Währenddem gingen Margarete und die Tante Sophie in der Wohnstube auf und ab. Das junge Mädchen hatte den Arm um die Tante gelegt und ihr den gewaltigen Umschwung im väterlichen Hause mitgetheilt … Es war dunkel in der Stube; die brennende Lampe war sofort wieder hinausgeschickt worden – es brauchte Niemand zu sehen, daß die Tante geweint hatte; eine solche Weichmüthigkeit gestattete sie sich nur äußerst selten. Aber war es nicht ein Jammer, daß der Mann neun volle Jahre mit seinen verschwiegenen Seelenqualen neben ihr gegangen war?
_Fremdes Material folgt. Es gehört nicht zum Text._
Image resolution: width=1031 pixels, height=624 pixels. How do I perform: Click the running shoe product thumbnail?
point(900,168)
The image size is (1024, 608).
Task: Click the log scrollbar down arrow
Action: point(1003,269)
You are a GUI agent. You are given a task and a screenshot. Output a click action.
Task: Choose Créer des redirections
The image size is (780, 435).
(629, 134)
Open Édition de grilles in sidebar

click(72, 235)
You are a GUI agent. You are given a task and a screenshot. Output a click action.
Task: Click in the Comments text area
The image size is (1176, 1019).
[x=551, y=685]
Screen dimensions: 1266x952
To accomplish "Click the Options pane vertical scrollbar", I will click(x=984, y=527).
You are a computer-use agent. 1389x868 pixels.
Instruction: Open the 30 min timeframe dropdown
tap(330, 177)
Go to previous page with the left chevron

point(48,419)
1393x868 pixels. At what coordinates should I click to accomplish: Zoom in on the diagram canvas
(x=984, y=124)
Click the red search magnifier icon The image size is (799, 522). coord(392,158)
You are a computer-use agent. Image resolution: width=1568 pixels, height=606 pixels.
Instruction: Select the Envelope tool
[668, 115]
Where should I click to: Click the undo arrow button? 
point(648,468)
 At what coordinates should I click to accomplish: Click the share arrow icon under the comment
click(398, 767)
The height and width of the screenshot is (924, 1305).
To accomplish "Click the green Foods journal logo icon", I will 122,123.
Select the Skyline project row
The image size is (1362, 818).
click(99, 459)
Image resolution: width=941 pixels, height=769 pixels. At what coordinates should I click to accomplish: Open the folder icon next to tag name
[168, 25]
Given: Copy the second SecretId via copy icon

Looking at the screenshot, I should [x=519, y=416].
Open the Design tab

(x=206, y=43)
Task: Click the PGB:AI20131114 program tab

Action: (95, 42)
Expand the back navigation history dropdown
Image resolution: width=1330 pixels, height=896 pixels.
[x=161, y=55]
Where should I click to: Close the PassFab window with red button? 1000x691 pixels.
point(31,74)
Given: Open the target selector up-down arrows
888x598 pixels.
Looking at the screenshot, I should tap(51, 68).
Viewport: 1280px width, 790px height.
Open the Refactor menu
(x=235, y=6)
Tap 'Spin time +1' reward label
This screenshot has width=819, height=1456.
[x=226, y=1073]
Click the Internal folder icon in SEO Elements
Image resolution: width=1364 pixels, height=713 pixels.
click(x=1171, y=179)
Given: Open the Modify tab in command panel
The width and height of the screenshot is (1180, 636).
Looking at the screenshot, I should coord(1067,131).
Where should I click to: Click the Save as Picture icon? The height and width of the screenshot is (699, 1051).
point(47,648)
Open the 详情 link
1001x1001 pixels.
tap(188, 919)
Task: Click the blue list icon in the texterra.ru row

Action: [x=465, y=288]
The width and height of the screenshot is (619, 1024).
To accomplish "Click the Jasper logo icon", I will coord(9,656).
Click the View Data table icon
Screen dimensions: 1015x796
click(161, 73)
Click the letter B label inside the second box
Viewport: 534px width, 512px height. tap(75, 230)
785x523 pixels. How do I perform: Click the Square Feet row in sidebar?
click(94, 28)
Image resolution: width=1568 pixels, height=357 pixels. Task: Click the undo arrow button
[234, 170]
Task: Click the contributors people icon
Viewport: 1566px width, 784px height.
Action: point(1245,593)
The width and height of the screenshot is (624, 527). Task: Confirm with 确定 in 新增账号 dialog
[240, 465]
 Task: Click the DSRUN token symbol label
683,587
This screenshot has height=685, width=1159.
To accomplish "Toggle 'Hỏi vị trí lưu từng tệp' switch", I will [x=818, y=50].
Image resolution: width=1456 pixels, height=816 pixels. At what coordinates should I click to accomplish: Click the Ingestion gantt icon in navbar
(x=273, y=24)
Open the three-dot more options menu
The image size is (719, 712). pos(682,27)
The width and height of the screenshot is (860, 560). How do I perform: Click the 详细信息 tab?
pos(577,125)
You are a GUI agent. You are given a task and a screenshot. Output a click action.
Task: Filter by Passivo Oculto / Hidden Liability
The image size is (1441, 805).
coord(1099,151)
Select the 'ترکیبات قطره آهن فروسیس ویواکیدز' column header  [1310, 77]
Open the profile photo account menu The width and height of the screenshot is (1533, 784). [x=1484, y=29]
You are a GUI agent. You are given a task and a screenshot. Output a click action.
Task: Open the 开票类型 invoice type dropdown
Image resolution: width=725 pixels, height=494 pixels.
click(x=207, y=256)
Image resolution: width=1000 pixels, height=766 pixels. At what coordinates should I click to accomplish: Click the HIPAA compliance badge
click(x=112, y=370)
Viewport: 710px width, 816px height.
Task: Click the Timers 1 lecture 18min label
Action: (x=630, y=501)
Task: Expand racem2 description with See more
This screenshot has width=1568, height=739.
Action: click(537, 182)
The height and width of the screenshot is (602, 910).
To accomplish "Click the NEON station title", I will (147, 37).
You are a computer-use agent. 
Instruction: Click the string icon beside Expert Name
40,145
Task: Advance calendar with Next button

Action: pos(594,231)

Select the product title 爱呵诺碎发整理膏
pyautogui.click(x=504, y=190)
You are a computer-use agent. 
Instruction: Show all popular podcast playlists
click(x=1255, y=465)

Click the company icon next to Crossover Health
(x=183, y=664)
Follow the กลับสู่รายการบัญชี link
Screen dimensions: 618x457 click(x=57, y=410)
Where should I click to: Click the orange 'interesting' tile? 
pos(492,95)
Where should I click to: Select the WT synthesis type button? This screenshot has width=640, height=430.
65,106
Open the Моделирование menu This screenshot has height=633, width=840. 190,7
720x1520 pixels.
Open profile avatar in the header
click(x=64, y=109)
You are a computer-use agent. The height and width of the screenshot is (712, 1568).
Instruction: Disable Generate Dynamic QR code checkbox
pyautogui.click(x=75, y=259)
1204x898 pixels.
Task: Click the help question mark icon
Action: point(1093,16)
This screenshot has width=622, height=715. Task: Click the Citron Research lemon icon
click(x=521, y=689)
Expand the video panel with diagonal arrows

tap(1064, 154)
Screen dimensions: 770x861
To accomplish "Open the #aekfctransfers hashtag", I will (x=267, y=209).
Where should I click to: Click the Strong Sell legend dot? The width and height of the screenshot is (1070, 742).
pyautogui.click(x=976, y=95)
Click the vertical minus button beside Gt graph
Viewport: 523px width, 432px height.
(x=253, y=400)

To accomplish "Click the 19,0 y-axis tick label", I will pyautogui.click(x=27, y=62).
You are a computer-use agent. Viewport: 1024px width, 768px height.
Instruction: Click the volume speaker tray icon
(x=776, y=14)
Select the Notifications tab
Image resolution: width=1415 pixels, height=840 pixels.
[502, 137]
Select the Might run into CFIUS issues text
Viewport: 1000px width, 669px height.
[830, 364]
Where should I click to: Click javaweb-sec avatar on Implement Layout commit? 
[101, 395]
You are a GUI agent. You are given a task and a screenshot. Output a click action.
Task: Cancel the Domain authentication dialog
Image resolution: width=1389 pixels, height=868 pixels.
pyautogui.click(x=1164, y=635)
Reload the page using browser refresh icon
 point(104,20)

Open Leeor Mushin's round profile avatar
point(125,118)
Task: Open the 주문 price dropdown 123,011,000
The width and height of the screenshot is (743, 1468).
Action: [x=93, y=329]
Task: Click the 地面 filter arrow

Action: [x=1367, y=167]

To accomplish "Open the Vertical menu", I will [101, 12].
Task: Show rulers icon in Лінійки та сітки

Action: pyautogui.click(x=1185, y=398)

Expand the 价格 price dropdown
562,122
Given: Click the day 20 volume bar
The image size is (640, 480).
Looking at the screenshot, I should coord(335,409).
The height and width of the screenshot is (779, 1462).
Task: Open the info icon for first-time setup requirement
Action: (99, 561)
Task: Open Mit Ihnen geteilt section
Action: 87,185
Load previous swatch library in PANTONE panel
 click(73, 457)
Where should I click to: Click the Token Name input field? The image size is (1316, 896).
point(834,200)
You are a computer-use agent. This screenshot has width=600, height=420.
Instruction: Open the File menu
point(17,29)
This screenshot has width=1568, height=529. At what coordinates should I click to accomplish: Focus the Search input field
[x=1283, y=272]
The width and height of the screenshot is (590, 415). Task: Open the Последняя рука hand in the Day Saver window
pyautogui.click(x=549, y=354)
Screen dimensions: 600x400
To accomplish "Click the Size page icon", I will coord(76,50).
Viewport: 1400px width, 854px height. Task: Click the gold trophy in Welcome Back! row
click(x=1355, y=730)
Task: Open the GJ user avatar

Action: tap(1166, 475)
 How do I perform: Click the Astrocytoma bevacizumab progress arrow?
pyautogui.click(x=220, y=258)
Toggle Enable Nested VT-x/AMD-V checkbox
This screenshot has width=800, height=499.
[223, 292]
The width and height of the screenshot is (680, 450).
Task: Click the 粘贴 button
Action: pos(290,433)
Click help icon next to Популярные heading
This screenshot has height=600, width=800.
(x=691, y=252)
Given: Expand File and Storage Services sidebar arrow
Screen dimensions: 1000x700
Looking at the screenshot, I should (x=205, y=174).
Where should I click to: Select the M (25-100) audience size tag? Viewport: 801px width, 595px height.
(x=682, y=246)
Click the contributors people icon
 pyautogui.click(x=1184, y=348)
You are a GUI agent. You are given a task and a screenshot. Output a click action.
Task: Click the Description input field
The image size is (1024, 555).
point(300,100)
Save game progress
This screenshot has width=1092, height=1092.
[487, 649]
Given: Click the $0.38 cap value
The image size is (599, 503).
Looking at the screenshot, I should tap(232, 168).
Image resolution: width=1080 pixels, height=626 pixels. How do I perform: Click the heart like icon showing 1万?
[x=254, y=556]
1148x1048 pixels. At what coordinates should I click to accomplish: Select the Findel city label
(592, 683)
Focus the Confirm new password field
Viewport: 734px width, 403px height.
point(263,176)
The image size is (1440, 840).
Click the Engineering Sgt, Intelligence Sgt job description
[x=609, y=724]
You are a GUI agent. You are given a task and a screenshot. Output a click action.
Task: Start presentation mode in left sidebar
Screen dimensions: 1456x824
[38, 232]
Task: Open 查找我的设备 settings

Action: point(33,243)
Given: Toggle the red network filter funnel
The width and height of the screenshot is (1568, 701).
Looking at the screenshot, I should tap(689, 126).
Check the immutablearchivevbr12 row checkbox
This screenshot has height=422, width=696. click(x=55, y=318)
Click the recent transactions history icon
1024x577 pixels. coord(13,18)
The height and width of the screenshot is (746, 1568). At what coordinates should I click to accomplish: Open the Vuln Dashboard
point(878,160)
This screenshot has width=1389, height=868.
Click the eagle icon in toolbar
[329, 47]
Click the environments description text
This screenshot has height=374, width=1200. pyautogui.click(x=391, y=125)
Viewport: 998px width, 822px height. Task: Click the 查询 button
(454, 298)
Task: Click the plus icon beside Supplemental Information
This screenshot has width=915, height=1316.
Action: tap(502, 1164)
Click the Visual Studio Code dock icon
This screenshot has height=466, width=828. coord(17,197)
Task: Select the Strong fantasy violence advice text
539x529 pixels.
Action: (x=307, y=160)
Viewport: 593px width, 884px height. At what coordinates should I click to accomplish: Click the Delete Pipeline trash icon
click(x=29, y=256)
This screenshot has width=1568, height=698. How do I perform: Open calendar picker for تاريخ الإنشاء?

Und sie hatte sich harmlos ihres Lebens gefreut und nicht geahnt, daß sich rund um sie her ein solches Drama abspiele! … Und das Kind, der liebe, prächtige Junge, er hatte nicht das väterliche Haus betreten, nicht an seines Vaters Tische essen dürfen – das Herz hätte sich ja doch dem Balduin im Leibe umwenden müssen! … „Du lieber Gott, was sich doch die Menschen Alles anthun um ein bischen mehr oder weniger, höher oder niedriger willen!“ sagte sie zum Schluß und wischte sich die letzte Thränenspur vom Gesicht. „Unser Herrgott hat sie geschaffen, ohne Wehr und Waffen als ein friedliches Geschlecht; aber da schärfen sie sich die Zunge zum Messer und schmieden sich selber eiserne Panzer um die Herzen, auf daß nur ja niemals Friede sei auf Erden!“

An der Schreibstube ging der Sturm heute noch ungehört vorüber. Der junge „Gestrenge“ saß hinter seinen Büchern und kalkulirte. Er ließ sich nicht träumen, daß er falsch rechne, daß mit nächstem ein Fingerchen an dieser Schreibstube anpochen und der kleine Verhaßte aus dem Packhause Einlaß, Sitz und Stimme fordern werde – von Rechtswegen!

(Schluß folgt.) 

Auf Isola Bella.

Von Heinrich Noé.
(Mit Illustrationen S. 308 und 309.)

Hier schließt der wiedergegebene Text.